Monday, 10 October 2016

Fixit means Fixit

It seems to me that Britain being in the European Union was a good deal for Britain. Britain avoided the unpalatable bits, like joining what turned out to be a disastrously badly-designed Euro and accepting functionally open borders (personally, I'd have been quite happy if we'd joined Schengen, but this wasn't to the majority of British peoples' tastes). Britain also got most of of the good stuff: the ability to attract inward investors (like Nissan in Sunderland) with the promise of access to a continental-sized market, access to a massive market on our doorstep,* the negotiation power of being part of a huge trade bloc, visa-free travel and access to continent-wide work and educational opportunities.

The EU was far from perfect, but it didn't need to be perfect for a Remain vote to make sense, just better than the alternatives.  And, as far as I can see, the EU status quo was better than the alternative scenarios the Leave campaign came up with - either soft Brexit, with single market access but no voice in making the rules Britain would be forced to obey, or the hard fantasy version, where Britain just throws its existing trade arrangements and negotiating leverage away and then loudly demands that the club it just flounced out of and everybody else in the world gives Britain preferential treatment, while the rest of the world rolls its eyes and says "can you believe these guys?"

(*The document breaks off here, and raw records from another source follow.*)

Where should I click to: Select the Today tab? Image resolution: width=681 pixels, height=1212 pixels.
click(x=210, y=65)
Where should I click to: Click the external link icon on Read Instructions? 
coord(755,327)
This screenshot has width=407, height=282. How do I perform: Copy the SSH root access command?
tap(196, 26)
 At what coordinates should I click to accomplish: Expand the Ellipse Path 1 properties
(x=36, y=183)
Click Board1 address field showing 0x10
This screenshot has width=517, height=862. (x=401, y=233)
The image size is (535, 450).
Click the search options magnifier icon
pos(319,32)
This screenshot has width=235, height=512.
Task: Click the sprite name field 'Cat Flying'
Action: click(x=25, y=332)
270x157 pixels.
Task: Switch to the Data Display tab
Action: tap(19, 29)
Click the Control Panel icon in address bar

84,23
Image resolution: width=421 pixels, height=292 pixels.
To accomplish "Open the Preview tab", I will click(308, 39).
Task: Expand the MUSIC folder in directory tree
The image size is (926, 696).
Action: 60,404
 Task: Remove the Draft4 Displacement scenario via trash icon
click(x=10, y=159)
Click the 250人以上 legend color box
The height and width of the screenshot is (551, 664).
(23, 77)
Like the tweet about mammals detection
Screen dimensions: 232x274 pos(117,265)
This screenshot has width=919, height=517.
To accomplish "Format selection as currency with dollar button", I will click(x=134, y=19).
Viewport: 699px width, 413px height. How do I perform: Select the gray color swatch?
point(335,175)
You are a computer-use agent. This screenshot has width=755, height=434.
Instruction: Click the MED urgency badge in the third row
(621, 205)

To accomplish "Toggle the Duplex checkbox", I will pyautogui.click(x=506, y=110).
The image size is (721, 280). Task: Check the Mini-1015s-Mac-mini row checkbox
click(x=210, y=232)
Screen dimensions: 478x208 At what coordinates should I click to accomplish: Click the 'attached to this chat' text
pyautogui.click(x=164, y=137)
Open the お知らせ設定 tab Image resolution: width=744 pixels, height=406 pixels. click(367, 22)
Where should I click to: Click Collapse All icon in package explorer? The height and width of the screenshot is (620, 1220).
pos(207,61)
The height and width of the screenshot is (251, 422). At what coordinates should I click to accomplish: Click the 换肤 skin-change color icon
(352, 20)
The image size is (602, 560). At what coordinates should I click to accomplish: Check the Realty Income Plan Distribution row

But, like I say, the EU is far from perfect, with the design and execution of the Eurozone occupying its maximal distance from perfection. Brits wanting to get out of the EU makes no sense to me, but you've only got to look at the way the Euro is destroying growth, whole economies in southern Europe and the European social model, to see why taking back control from this European project might make sense to some Europeans. Never mind Brexit - some people are looking at the Euro and deciding it might be time to Fixit:
The advantages of leaving the euro could outweigh the disadvantages, concludes an interim report published yesterday by Euro Think Tank, a working group of economists from Finland.

The authors of the report argue that the ability to rapidly adapt to external shocks and mitigate their adverse side-effects is the greatest advantage of having a flexible exchange rate instead of a fixed one – especially for small open economies such as Finland.
Helsinki Times



*I never bought the argument that Europe would become unimportant in trade terms, because other regions of the world are growing faster. The European market is important because it's so close - literally a footstep away in the case of the land border with the Irish Republic. Nothing, short of physically moving Europe half way around the world, is going to change the brute facts of geography.